Frage an Irmingard Schewe-Gerigk von Michael R. bezüglich Umwelt
Hallo Frau Schewe-Gerigk,
als Vorstandsmitglied des Herdecker CarSharing-Vereines "Statt-Auto Herdecke Verein für Anderes MObilSein e.V." bin ich erschüttert über die Regularien der sog. Abwrackprämie im Rahmen des 2. Konjunkturpaketes der Bundesregierung.
Wieso wird einseitig der Kauf und das Leasing neuer Fahrzeuge gefördert ohne jegliche Rücksicht auf deren Klima-Auswirkungen?
Wo bleiben Förderungen für Personen, die Ihr Auto verschrotten lassen und sich eine BahnCard oder eine Jahreskarte für den öff. Nahverkehr kaufen oder sich bei einem CarSharing-Anbieter anmelden? Hiermit werden auch Arbeitsplätze geschaffen und das in absolut zukunftsfähigen Branchen, die noch dazu klimafreundlich sind.
Mit freundlichen Grüßen
Lieber Michael Ronnefeldt,
auch wir sehen die Maßnahmen für den Automobilsektor im Konjunkturpaket sehr kritisch, denn sie bringen für den Klimaschutz auf der Straße gar nichts: Der Koalition gilt jedes neu gekaufte Auto als gutes Auto, egal ob Spritschlucker oder sparsamer Pkw. Sie fördert mit vielen Milliarden Fahrzeuge mit geltenden Abgasnormen.
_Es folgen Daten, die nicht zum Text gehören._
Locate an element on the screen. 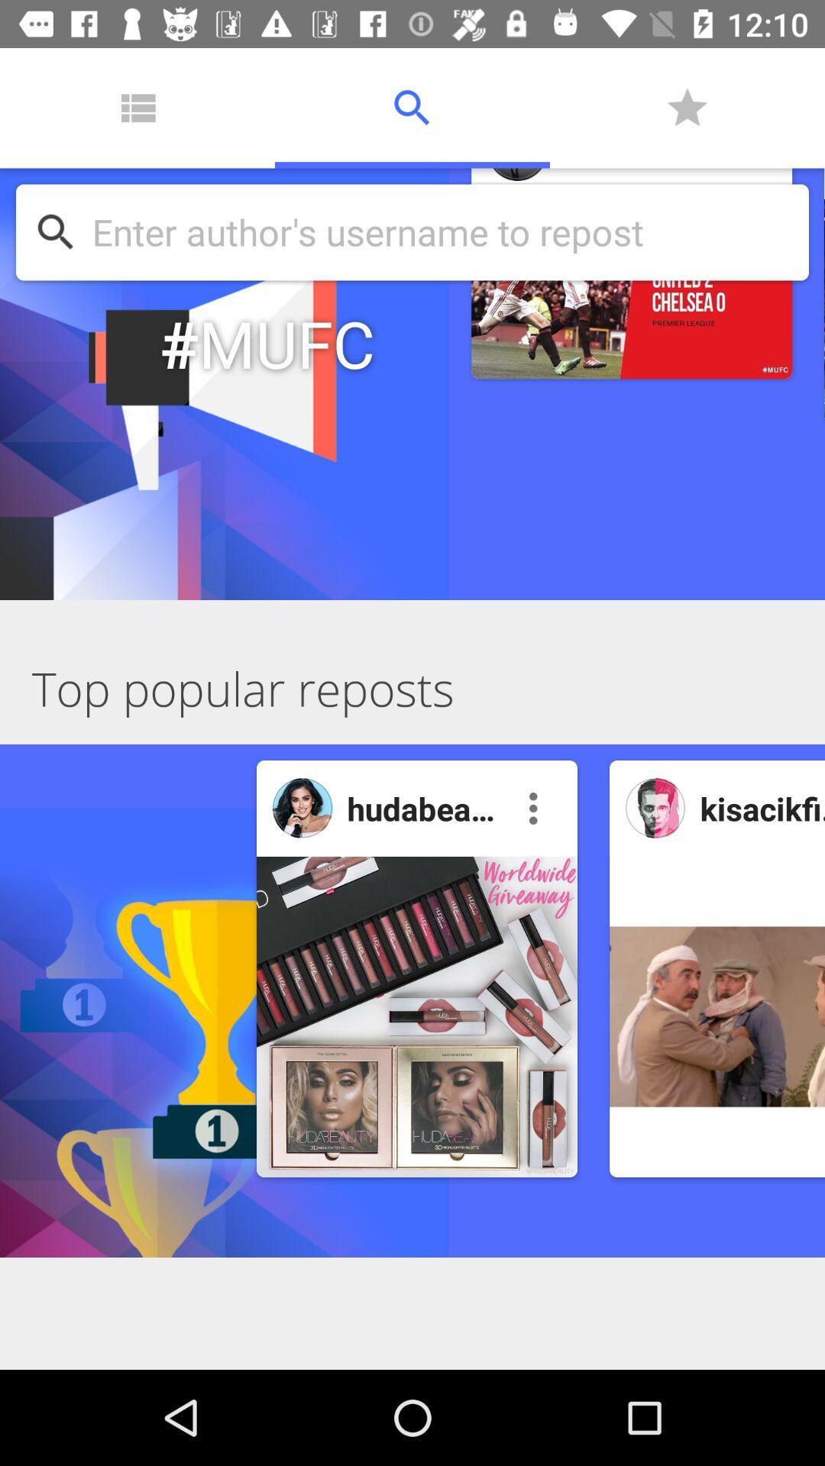  search box is located at coordinates (442, 231).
Es wäre umwelt- und klimapolitisch wie auch wirtschaftspolitisch vielmehr angebracht klimafreundliche und innovative Fahrzeuge zu fördern, damit sich der beste Stand der Technik bald durchsetzt. Was die Koalition jetzt auf den Weg bringt, nützt vor allem den Autohändlern und ist ein Geschenk für die Produzenten falscher Automodelle. Immerhin 1,5 Mrd. Euro Steuermittel werden an ein wohl eher kaufkräftiges Klientel verschwendet. Vor allem die Kanzlerin versteht es, sich öffentlich als Klimaschützerin darzustellen, doch in ihrem politischen Tun bewahrt sie die Automobilbranche stets vor dem Klimaschutz. Das Etikett Umweltprämie für die Verschrottungsprämie ist ein Hohn, denn es werden insgesamt Klimakiller-Kfz sogar stärker gefördert als sparsame, kleine Autos. Neuwagenkäufer und Käufer von neuen Gebrauchtwagen sollen der Koalition zufolge 2.500 Euro erhalten, wenn sie ihr mindestens neun Jahre altes Auto verschrotten (Stichtag 14.1.09, Ende 31.12.2009). Es muss jedoch ein seit einem Jahr auf den Betreffenden zugelassener Wagen mit entsprechendem Alter vorhanden sein. Es wird dabei keine CO2-Begrenzung geben, auch die größten Spritschlucker können bezuschusst werden. Der Verband der Internationalen Kraftfahrzeughersteller prognostizierte einen Anteil von 39 %, das sind 1,17 Mio. Pkw mit Privatzulassungen, der geschätzten rund 3 Mio. zugelassenen Fahrzeugen in 2009. Die bereitgestellten Mittel reichen rechnerisch für ca. 600.000. Die Federführung liegt beim Bundeswirtschaftsministerium, die Abwicklung soll über das Bundesamt für Wirtschaft und Ausfuhrkontrolle (BAFA) erfolgen.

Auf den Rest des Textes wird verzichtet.